Journal Entry: Sun May 2, 2010, 6:36 PM
  • Mood: Happy
  • Listening to: Cape Cod Girls; Baby Gramps
  • Reading: Return of the Osprey; David Gessner
  • Watching: Atop The Fourth Wall
  • Eating: Muffin
  • Drinking: Green Tea


"Ense petit placidam sub libertate quietem"

(By the sword we seek peace, but peace only under liberty.)

-Official motto of the Commonwealth of Massachusetts.

Hi Everybody! :D

Well as much as I'm in love with the journal entry that this will be replacing once I'm through writing it (and I am), I realized I could only keep it up for so long without updating.

Well, now my goals have been realized and my whiny, bitchy journal entries up here on DA will be a thing of the past. (God willing.)
Yes, I can now attest to the fact that living in southwest Florida is a soul-draining experience that will suck every savory, juicy drop of humanity from out your body like a sparkly vampire and leave you a bitter, cynical, evil husk of a human being.
Having lived in this natural paradise that served as home to the noble and seemingly indomitable Seminole Indians, invaded by the white man and slowly and enthusiastically metamorphed into an existentialist hellscape of sun-baked strip malls and appalling labor laws that allow the Cuban and Haitian populations to remain poor and exploited while the affluent caucasuses engage in the favored leisure activities of wealthy Floridians: melanoma from sunbathing and myocardial infarction's from consuming all the beef the state produces.
Spend an hour driving through the bleak and soulless sprawl of identical strip malls and commercial ventures and you'll have little trouble imagining how the founding of Florida's major commercial infrastructure was rooted in the smuggling and trafficking of illegal drugs, and how they still serve as a mental escape from the Kafka-esque wasteland of the naked pursuit of capital and the slow death by heat stroke of the avant garde, creative spirit.
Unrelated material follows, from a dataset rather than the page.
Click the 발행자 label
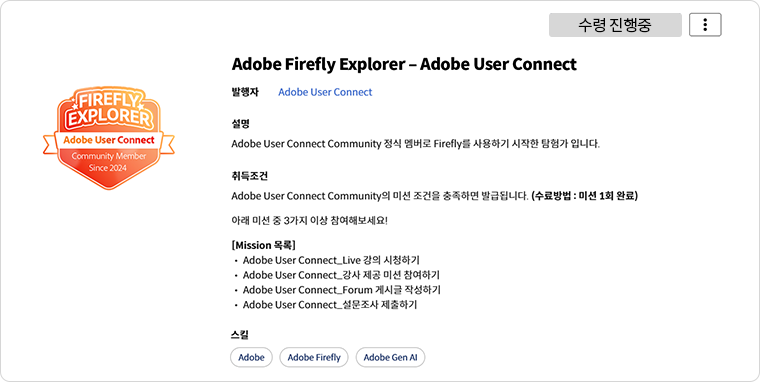 click(x=245, y=92)
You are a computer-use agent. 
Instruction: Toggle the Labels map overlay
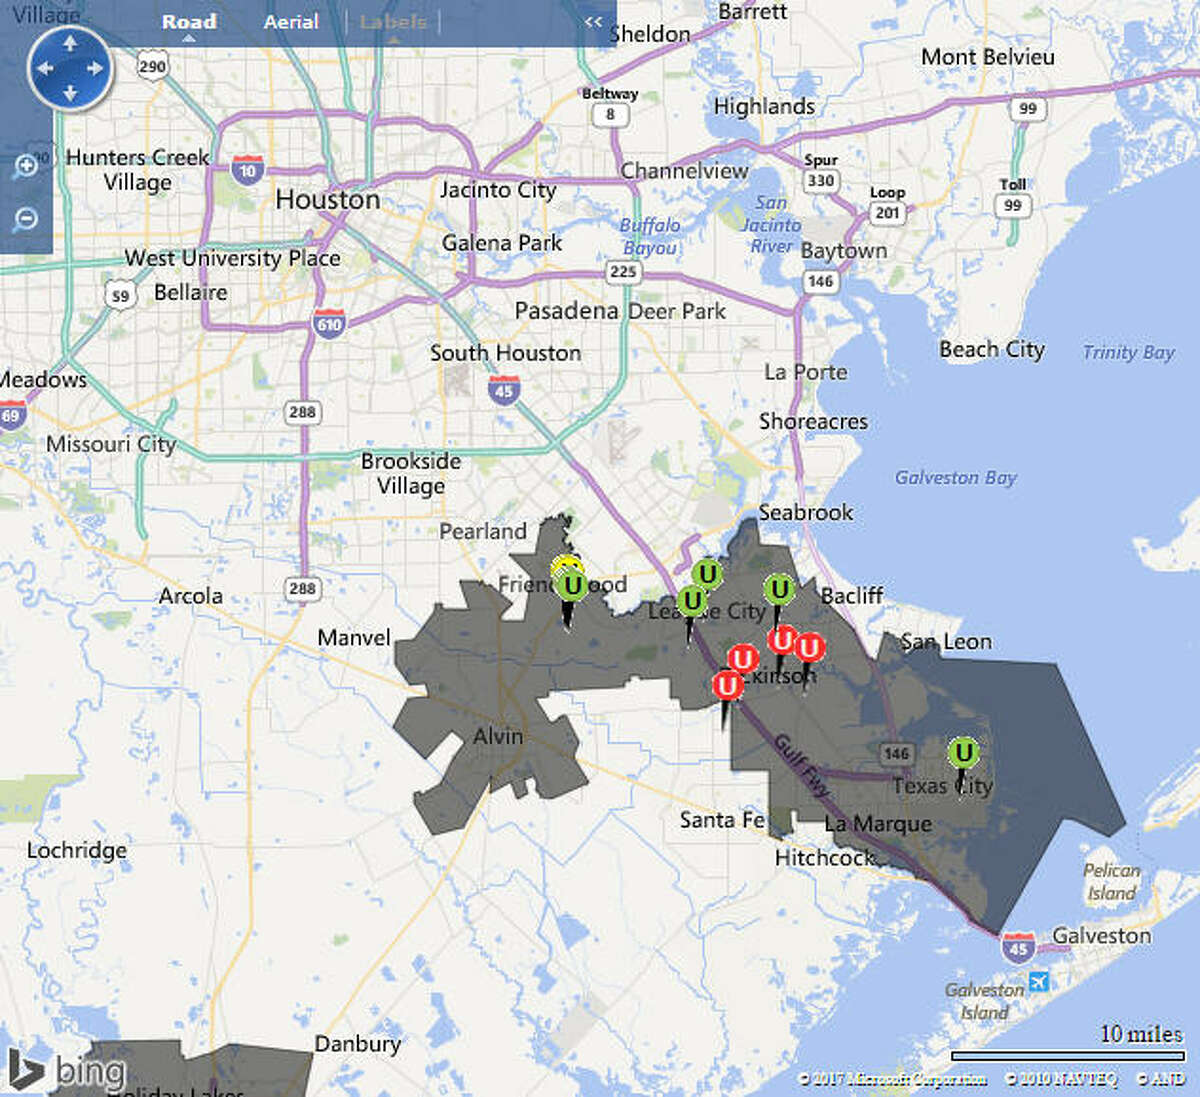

... Can I be blunt about this?

Now to be clear, I'm not bad-mouthing the entire state of Florida... Well, not really. Just specifically the southwest region of America's wang.
I know there are plenty of perfectly nice places in Florida to live, as my other Deviant friends such as :iconwinters-avatar:, :iconcandicesmithphoto: and :iconspacecowboy76: have attested to. (okay, not so much the latter... But you get the point! :XD:)

And to be fair, much of my ennui in the state was caused by the fact that I had a terrible job for most of the 3 1/2 years I've lived down there.
Now it would be unfair to tell you which company I worked for which shifted me around into departments I clearly had no business being in in the first place and placed me under the thumb of authoritarian managers with a penchant for sadism and abusing their tenuous authority to inflict psychological torture upon me and their underlings, as indeed it might be unfair to tell you that it was a very large chain of hotel's who's eponym does NOT spring from the namesake of a nymphomaniacal heiress.
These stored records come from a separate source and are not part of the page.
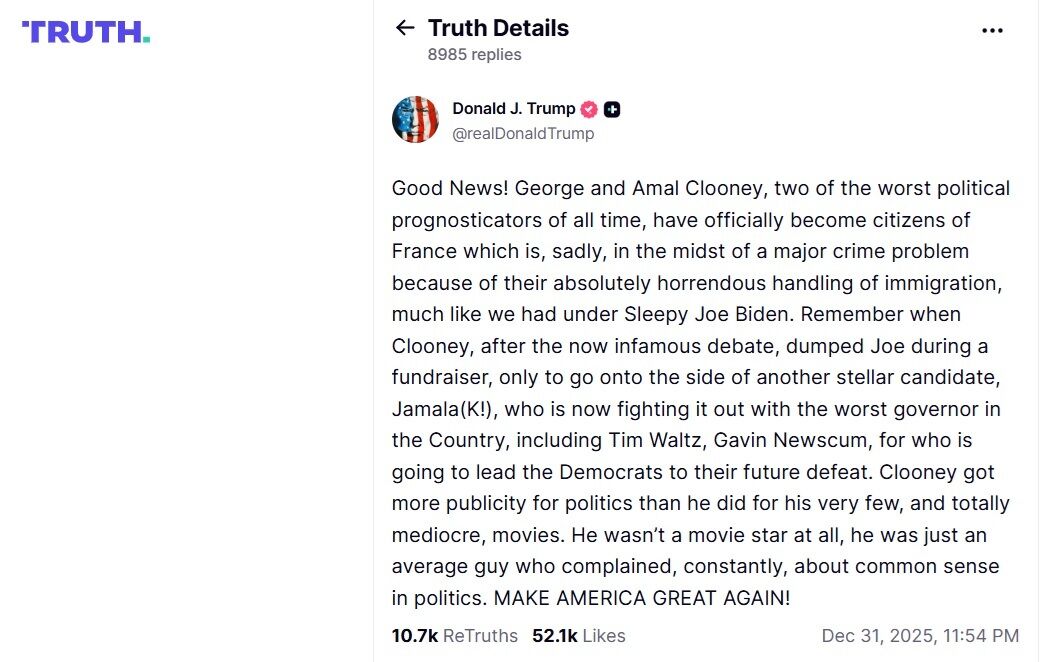Click the Dec 31, 2025 timestamp
The image size is (1048, 662).
(919, 635)
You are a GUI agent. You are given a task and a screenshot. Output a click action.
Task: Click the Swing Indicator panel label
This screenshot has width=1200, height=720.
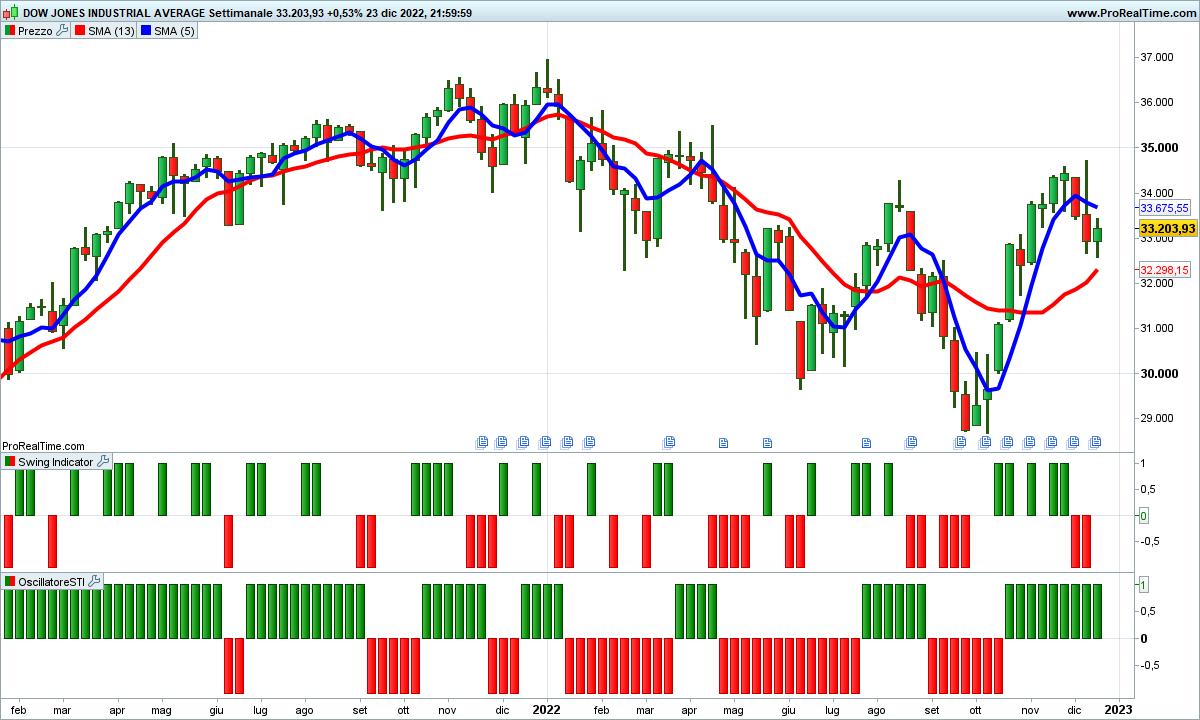click(56, 462)
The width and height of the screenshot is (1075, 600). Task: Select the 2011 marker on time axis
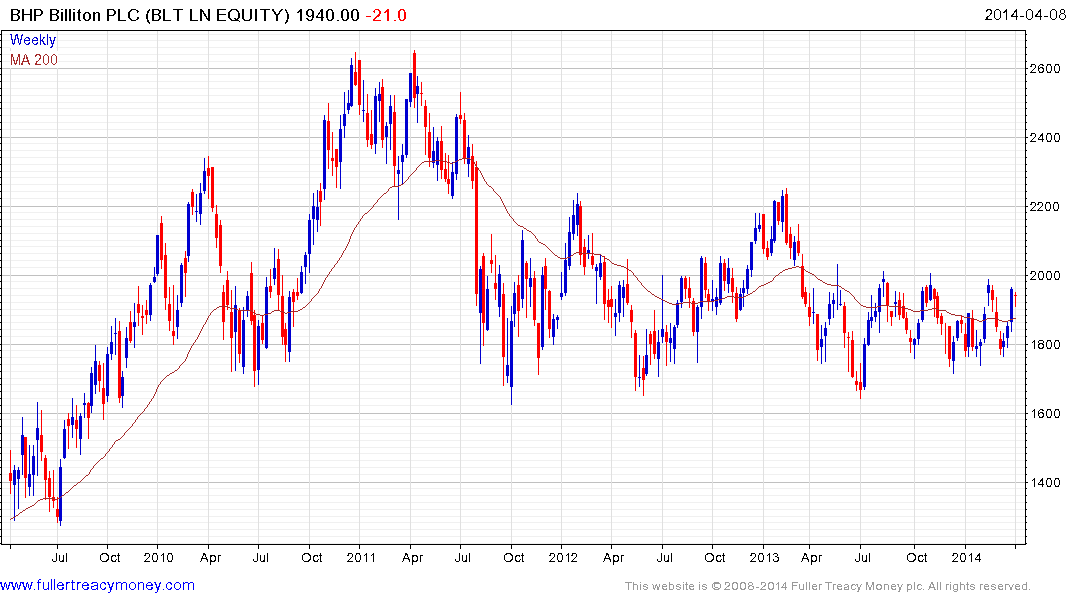361,557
In all honesty, if I had to judge southwest Florida on the criteria of natural beauty and abundant, fascinating wildlife, I wound rank it an exceptionally wonderful place to life. But the reasonably good job that slowly devolved into an unbearable agony that nearly gave me stomach ulcers and a culture of intellectual stupor and blithe banality, ultimately surrendering to commercial homogeneity, I knew I was going to die either from without or within if I stayed much longer.
The few friends I made down there helped make my life bearable, and the truly poetically sad part is how bad I realize I miss their company now that I've tried deliberately to improve my station in life.

Well, in any case, as those of you who have read my last journal know, I made the trek from south Florida to my motherland of New England via the Interstate Highway system with my dad toward the end of March. After which I spend about a week leeching off my parents in a state of waddle-some sloth in the soothing embrace of the Connecticut countryside to help bring my mind out of it's long stasis and while the lease for my new home kicked in.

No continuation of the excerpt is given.